Akhirnya, masyarakat yang kemarin patuh untuk tinggal di rumah dan menerapkan protokol kesehatan, menjadi gamang. Masyarakat belum siap kembali beraktivitas dalam tatanan kehidupan baru (new normal) karena tingkat penularan Covid-19 masih tinggi.
"Relaksasi PSBB harus ditunda hingga ada dasar kajian ilmiah dan berbasis bukti bahwa Covid-19 sudah berkurang sebarannya. Saat ini, pemerintah sebaiknya menjaga momentum positif PSBB dengan meningkatkan kepatuhan masyarakat," kata Mimin.
Selain itu, pemerintah juga harus mengantisipasi bahaya arus balik Lebaran. Sebab, menurut data dari Kementerian Perhubungan ada sekitar 1,7 juta jiwa yang sudah bergerak keluar dari Jabodetabek. Mereka diperkirakan akan kembali ke Jakarta usai Lebaran. Oleh karena itu, pemerintah harus melakukan pengawasan ketat melalui konsolidasi kebijakan dan komunikasi intensif dengan pemerintah daerah asal pemudik. Integritas aparat juga harus ditingkatkan untuk mencegah dan menghindari adanya bahaya moral yang kontradiktif dengan upaya memutus mata rantai Covid-19.
Sinkronisasi pusat dan daerah
Sementara itu, Komisioner Komnas HAM Choirul Anam menambahkan, konsistensi kebijakan dan sinkronisasi kebijakan baik antarinstansi maupun pemerintah pusat dan daerah menjadi masalah yang terus muncul selama pandemi Covid-19 di Indonesia. Akibatnya, muncul diskriminasi kebijakan di masyarakat. Dalam beberapa kesempatan, pemerintah cenderung keras terhadap masyarakat kelas bawah yang melanggar aturan PSBB. Namun, kemudian aturan sedikit longgar untuk kalangan menengah ke atas. Mal misalnya tiba-tiba dapat beroperasi dan dibuka pada saat pemda sedang melakukan kebijakan PSBB.
Menurut dia, hal itu merupakan dampak dari kegamangan pemerintah yang terus menerus mengedepankan aspek ekonomi dibandingkan dengan perlindungan kesehatan publik.
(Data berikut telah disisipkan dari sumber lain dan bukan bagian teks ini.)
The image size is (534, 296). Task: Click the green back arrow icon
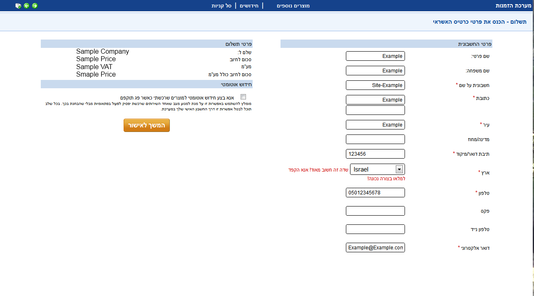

Padahal, jika perlindungan kesehatan masyarakat terpenuhi, ekonomi dapat dikembalikan setelahnya.
"Komnas HAM melihat ada potensial diskriminasi dalam kebijakan penanganan Covid-19 yang dilakukan oleh pemerintah. Ada sejumlah kebijakan juga yang terindikasi pembiaran (ommision) tetapi itu masih akan kami perdalam," kata Choirul menambahkan.
"Jangan pernah bayangkan selamatkan ekonomi jika urusan kesehatan tidak diselesaikan dengan baik"
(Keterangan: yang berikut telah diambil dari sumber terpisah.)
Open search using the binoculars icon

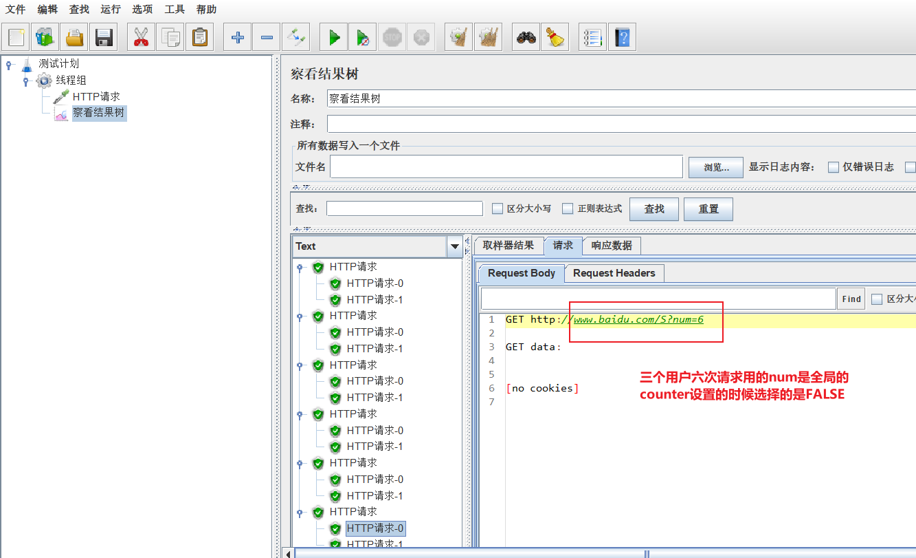tap(526, 36)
Choirul juga meminta agar pemerintah lebih mengedepankan urusan kesehatan dibandingkan dengan penyelamatan ekonomi. Sebab, menurut data dari gugus tugas percepatan penanganan Covid-19, alat pelindung diri (APD) untuk tenaga medis saja masih kurang. Selain itu, alat-alat kesehatan yang dibutuhkan untuk penanganan Covid-19 seperti ventilator juga jumlahnya sangat terbatas.
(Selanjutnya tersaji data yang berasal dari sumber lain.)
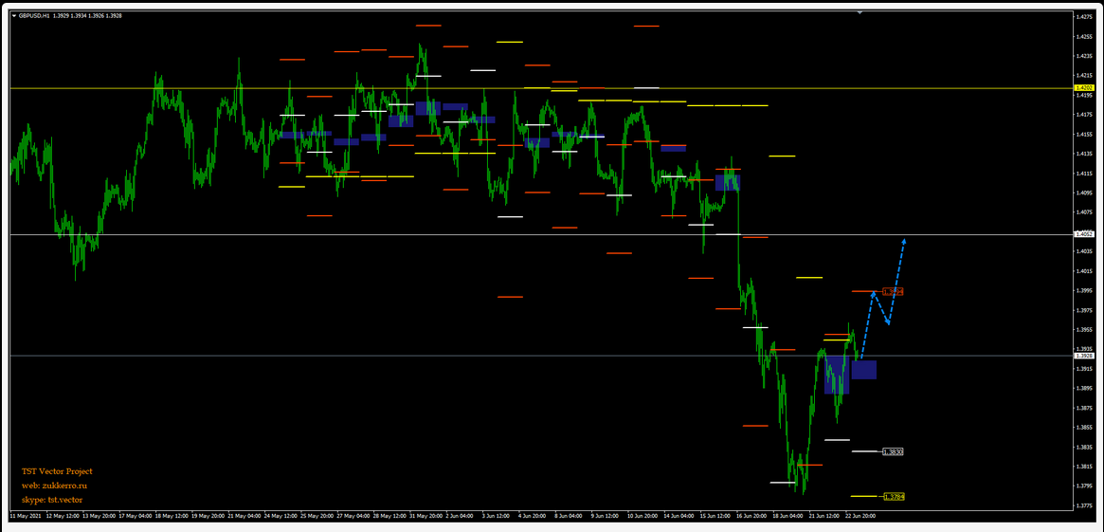This screenshot has height=532, width=1104.
Task: Select the tall blue rectangle near 22 Jun
Action: pyautogui.click(x=836, y=375)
Hal itu seharusnya lebih menjadi perhatian pemerintah dibandingkan dengan pemulihan ekonomi di masa yang masih tanggap darurat seperti ini. Apalagi, sejumlah ahli epidemologi juga memprediksi akan ada gelombang kedua ledakan kasus positif Covid-19. "Jangan pernah bayangkan selamatkan ekonomi jika urusan kesehatan tidak diselesaikan dengan baik," tegas Choirul.
Ke depan, Komnas HAM juga meminta agar pemerintah lebih konsisten membuat kebijakan. Kebijakan sebaiknya dilakukan secara formal lengkap dengan bukti hitam di atas putih. Bukan kebijakan lisan yang ke depan akan sulit dikritisi oleh berbagai pihak di luar pemerintahan. Dengan kebijakan yang sinkron, konsisten, dan tegas diharapkan masyarakat akan lebih memahami kondisi krisis ini dan dapat menumbuhkan disiplin untuk menaati aturan yang dibuat pemerintah.